Question

An infinitely long line charge distribution produces a field of $9 \times 10^4\ \text{NC}^{-1}$ at a distance of $2\text{ cm}$. The linear charge density of the distribution is:

• A. $0.01\ \mu\text{C m}^{-1}$
• B. $0.1\ \mu\text{C m}^{-1}$
• C. $1\ \mu\text{C m}^{-1}$
• D. $2\ \mu\text{C m}^{-1}$

Hint:

Always convert distances to meters (SI units) before plugging them into electrostatics formulas to avoid power-of-ten errors!

Answer 1

The Correct Option is B

Step 1: Understanding the Concept:
The electric field produced by an infinitely long straight wire with linear charge density $\lambda$ at a distance $r$ is given by Gauss's Law.

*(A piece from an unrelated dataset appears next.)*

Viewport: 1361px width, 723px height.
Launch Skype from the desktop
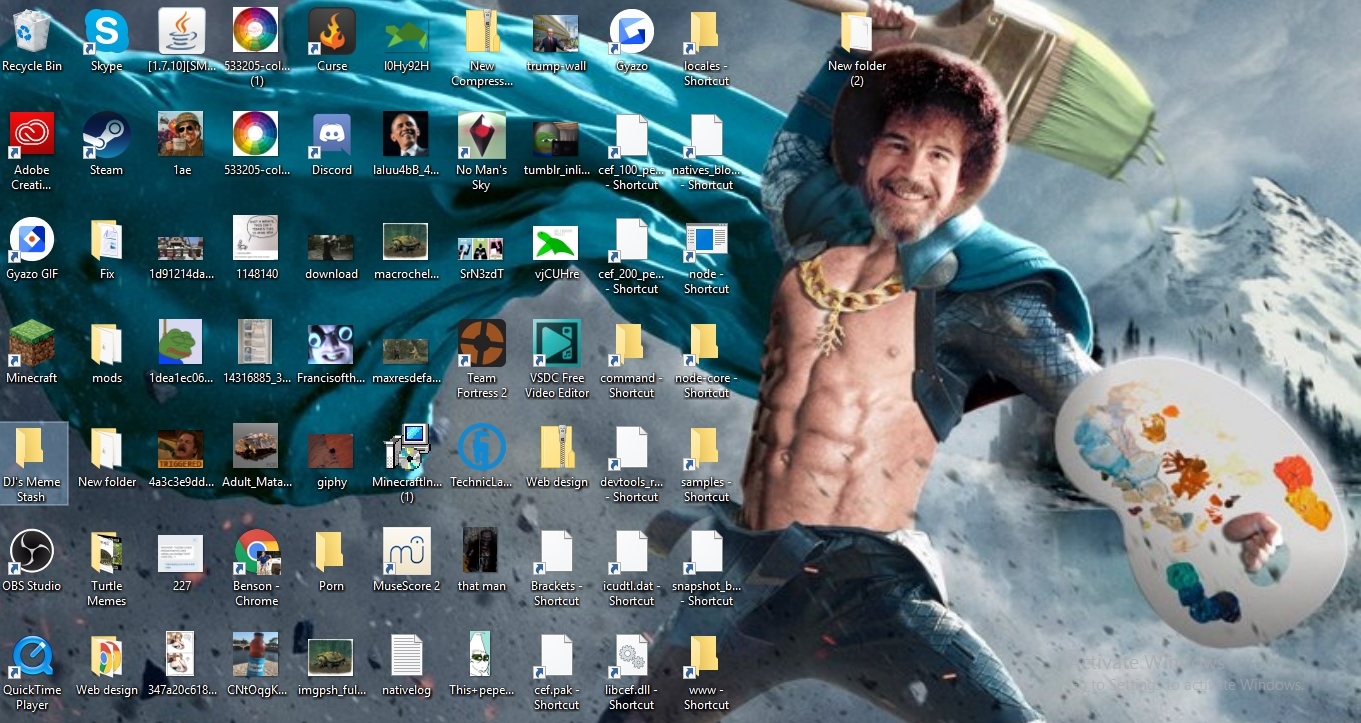pyautogui.click(x=107, y=33)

Step 2: Identifying the Formula and Values:
\[ E = \frac{\lambda}{2\pi\epsilon_0 r} = \frac{2k\lambda}{r} \] Where $k = 9 \times 10^9\ \text{Nm}^2/\text{C}^2$, $E = 9 \times 10^4\ \text{N/C}$, and $r = 0.02\text{ m}$.

Step 3: Calculation:
\[ 9 \times 10^4 = \frac{2 \times 9 \times 10^9 \times \lambda}{0.02} \] \[ 10^4 = \frac{10^9 \times \lambda}{0.01} \] \[ \lambda = \frac{10^4 \times 10^{-2}}{10^9} = 10^{-7}\ \text{C/m} \] Converting to micro-coulombs: $10^{-7}\ \text{C/m} = 0.1 \times 10^{-6}\ \text{C/m} = 0.1\ \mu\text{C/m}$.

Step 4: Final Answer:
The linear charge density is $0.1\ \mu\text{C m}^{-1}$.